Dancers in sequined bikinis and headdresses adorned with feather tiaras are expected to gather on Eastern Parkway in Brooklyn starting at 11 a.m. Monday for the annual West Indian Day Parade, the culmination of a week of events celebrating Caribbean culture, music and history.
The parade is one of the most spirited in New York, featuring elaborate costumes and thundering trucks blaring Caribbean pop music loved by some 500,000 New Yorkers of non-Hispanic Caribbean descent.
According to organizer Anne Rhea Smith, first vice president of the West Indian American Day Carnival Association, more than a million people are expected to participate in the parade and related events.
“Every group that performs easily has 500 to 1,500 people,” she said in a phone interview. “And we have some wonderful Haitian-American groups that come to the Parkway and they easily have 4,000 to 5,000 people.”
What is the West Indian Day Parade?
The parade is a cultural celebration, a dance party and a competition to see who has the most beautiful masquerade costumes. The parade participant groups – known as Mas Bands, short for Masquerade – are judged according to the rules and regulations of Trinidad and Tobago, the traditional home of Carnival.

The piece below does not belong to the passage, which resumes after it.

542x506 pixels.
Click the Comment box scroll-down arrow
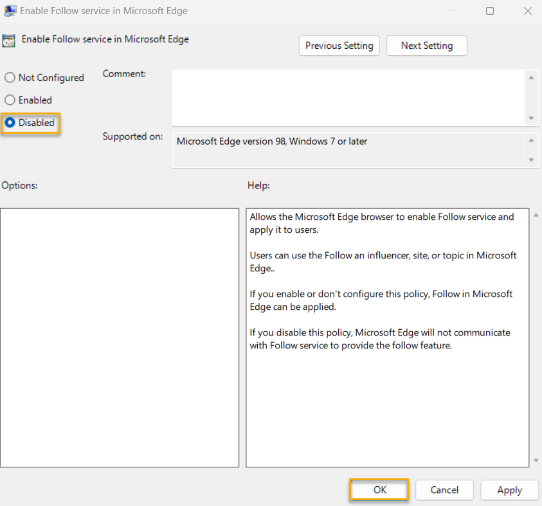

“The judges judge on the theme, so how you match your theme with the costume and the presentation,” Smith said. “They also match it to the energy of the presentation, how the masked people work together to really engage the audience and showcase their heritage.”
When does the parade start?
Officially, the West Indian Day Parade takes place on Mondays from 11am to 6pm, but the parade is the grand finale of a week of events that also include Steel Panorama and J’Ouvert.
Panorama is a steel drum competition in which eight to ten pan orchestras compete against each other in front of the Brooklyn Museum on Saturday at 7 p.m.
J’Ouvert, French for “daybreak,” is an early-morning bacchanalian festival of paint and mud.
What is the parade route?
The parade begins at Lincoln Terrace Park in Crown Heights and moves west along Eastern Parkway, culminating in a presentation in front of the Brooklyn Museum.
What can participants expect?
Spectators are welcome to line the street, but only revelers registered with a Mas Band and wearing wristbands will be allowed to party on the street. Police and private security guards will stop everyone else.
“It’s fun – it’s safe and entertaining,” Smith said. “We have security measures in place. We work with the NYPD, we work with a lot of our crime prevention groups so we can keep the Parkway safe for everyone.”